Drawing on the lived experiences of the team and co-investigators as arts-based teacher researchers, video will be used as method has been used to capture and generate new insights into data collection and curation. We chose to use collect and collate video evidence of arts engagement practices in UNITWIN partner sites and work with a data scientist/artist-in-residence to analyse and creatively generate new digital artefacts to be disseminated alongside other forms of scholarly outputs within a curated exhibition of data.
We selected a Pecha Kucha format of 20x20 because it creates a great visual digital story and pitch artefact and will allow our Artist-in-Resident to work with both visual and audio from the assignment as they create and generate new ways of seeing global arts education imperatives.
Pecha Kucha’s 20x20 presentation format shows your 20 chosen images, each for 20 seconds. In other words, you have 400 seconds to tell your story, with visuals guiding the way.

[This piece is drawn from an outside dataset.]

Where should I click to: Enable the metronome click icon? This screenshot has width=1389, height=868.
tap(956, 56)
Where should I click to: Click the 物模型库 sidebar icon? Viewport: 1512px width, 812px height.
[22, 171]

The 20th Anniversary, 10 September 2041, of the historic Arts Education research time capsule.
2041 Arts Education Imperatives
On this occasion of the 20th year of the ‘New directions for sustainability’ research project, we are opening the time capsule with your contribution.
You may recall you were invited to contribute to an education research time capsule to capture and archive your work from 2021. Finally, the time has arrived to revisit, reflect and celebrate the stories of your research.

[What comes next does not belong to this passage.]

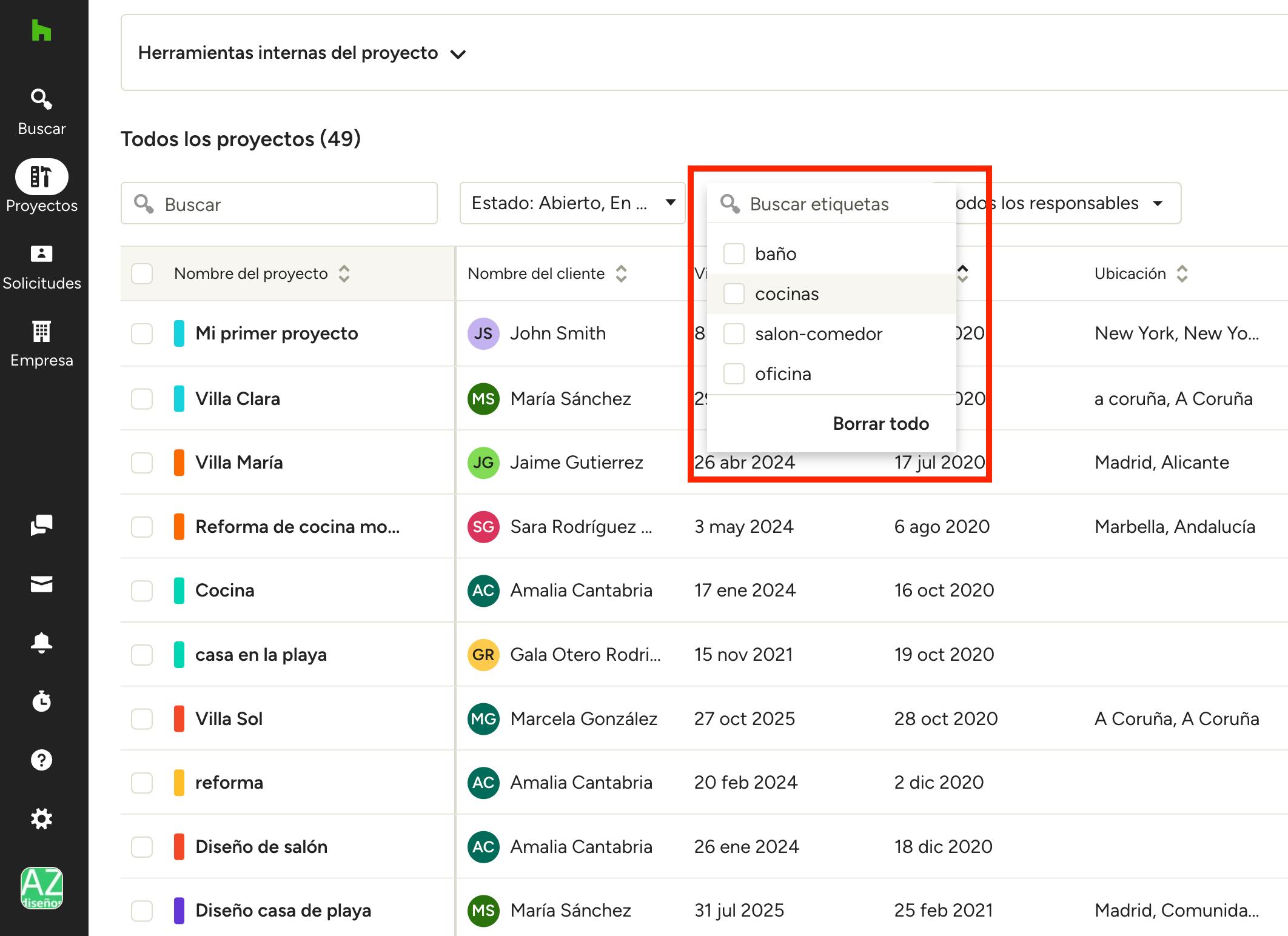Choose the oficina tag option
1288x936 pixels.
[783, 374]
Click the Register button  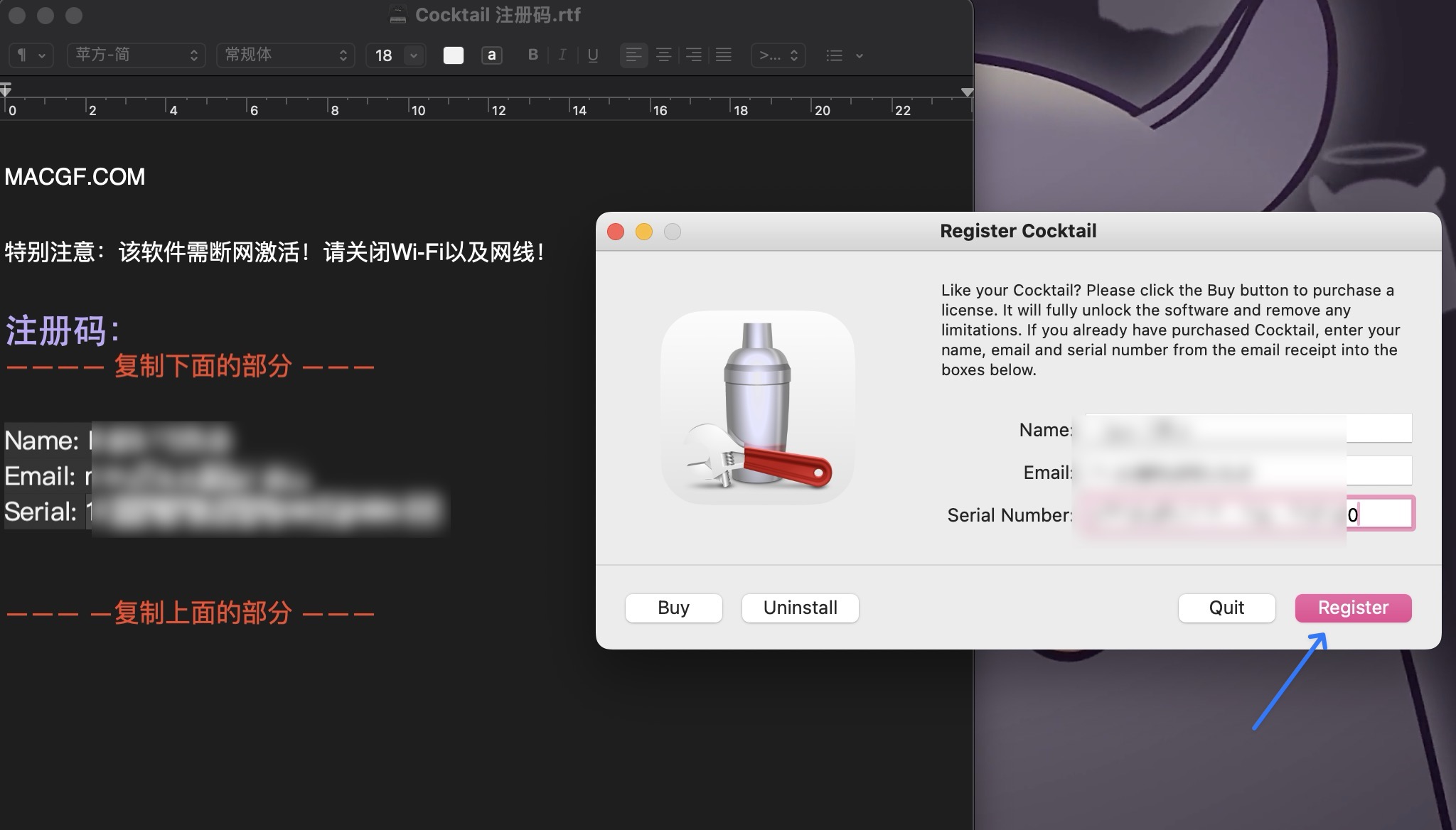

We invited you to send us a pre-recorded 7-minute time capsule video that tells the story of your research that you worked on in 2021. Fortunately, the suggested simple video creation tool, used as a format is still readable today. The time capsule categories were:
Decolonisation • Cultural resilience • Inclusion, agency, and wellbeing • The Post-digital age
What was your legacy? What time capsule category did you choose? How did your video inform our understandings of the ‘New directions for sustainability’ at that tumultuous time in 2021?

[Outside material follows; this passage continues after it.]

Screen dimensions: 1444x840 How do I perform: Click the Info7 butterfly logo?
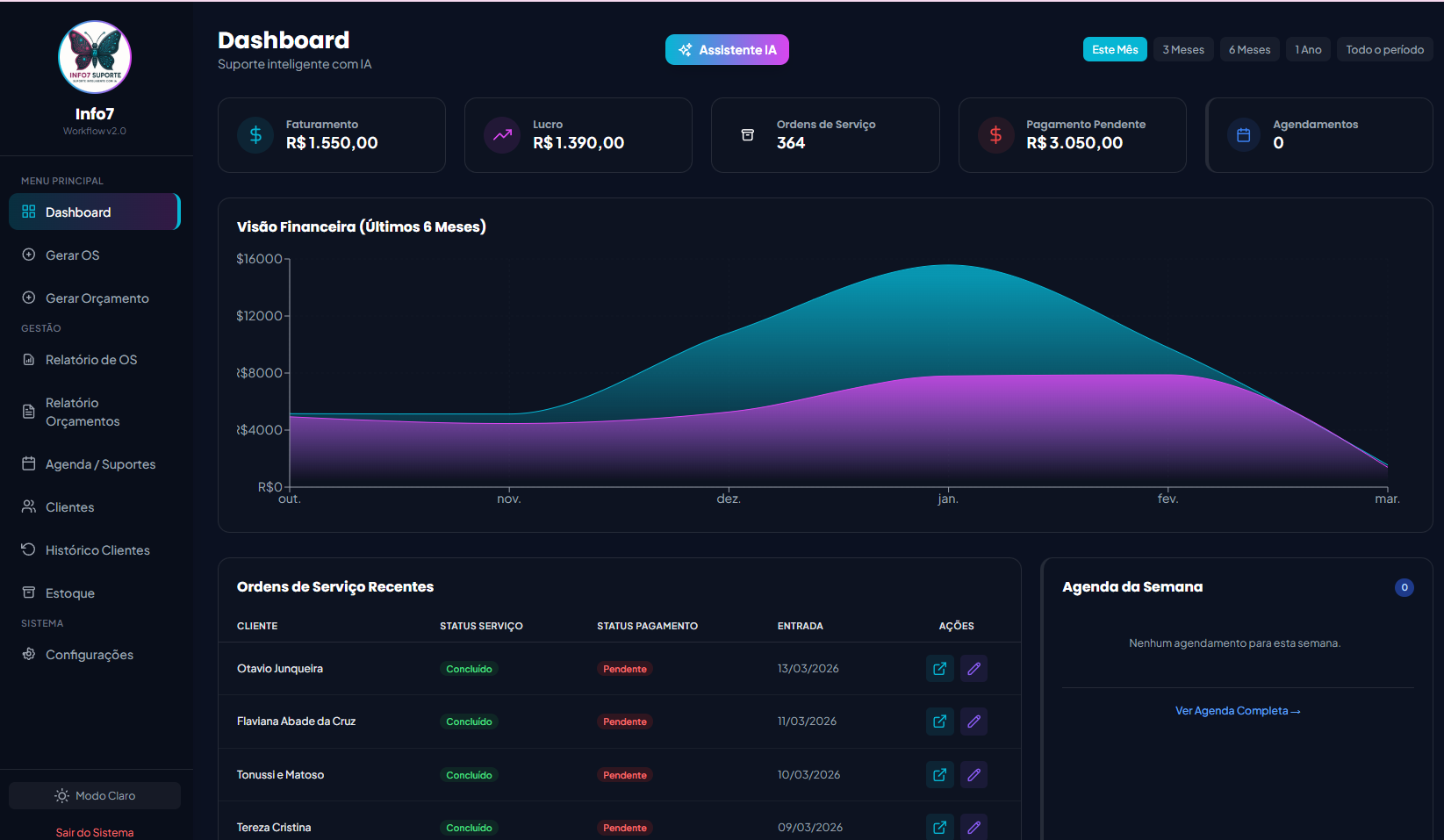click(x=95, y=57)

As we revisit the ways you influenced arts education research, let’s look at the invitation we sent you in 2021. We invited you to send us your story of your research project as a 7-minute video to form a critical part of a time capsule on arts education research. Your research project showcase included one of four imperatives for setting new directions in arts education: Decolonisation, Cultural Resilience, Inclusion agency and wellbeing, and the Post-digital age.
2041 is in the near-future, 20 years from now. This project asks you to think about what your legacy might be and consider what people will come to know about your research in 2041. The time capsule as metaphor offers you an opportunity to showcase how your arts education research can be categorised within the 4 imperatives: Decolonisation, Cultural resilience, Inclusion, agency, and wellbeing, The Post-digital age (whether formal/informal/non-formal; K-12, Higher education, or corporate) as a creative output.
The goal of this project is to help you imagine and speculate on futures that are made possible by your research, futures that we should be striving for or futures we should resist in arts education.
What are the images, text, sounds, voice threads that you want to be preserved for opening of the ‘New directions for sustainability’ time capsule in 2041?